> **Exercise objective**
Rewrite all of the material below as a numbered list, one line per item, and drop any blank lines.

[Items stored from a collection]
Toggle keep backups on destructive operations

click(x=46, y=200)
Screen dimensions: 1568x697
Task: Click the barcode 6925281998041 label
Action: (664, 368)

> **Response to this task**
1. Toggle keep backups on destructive operations
2. click(x=46, y=200)
3. Screen dimensions: 1568x697
4. Task: Click the barcode 6925281998041 label
5. Action: (664, 368)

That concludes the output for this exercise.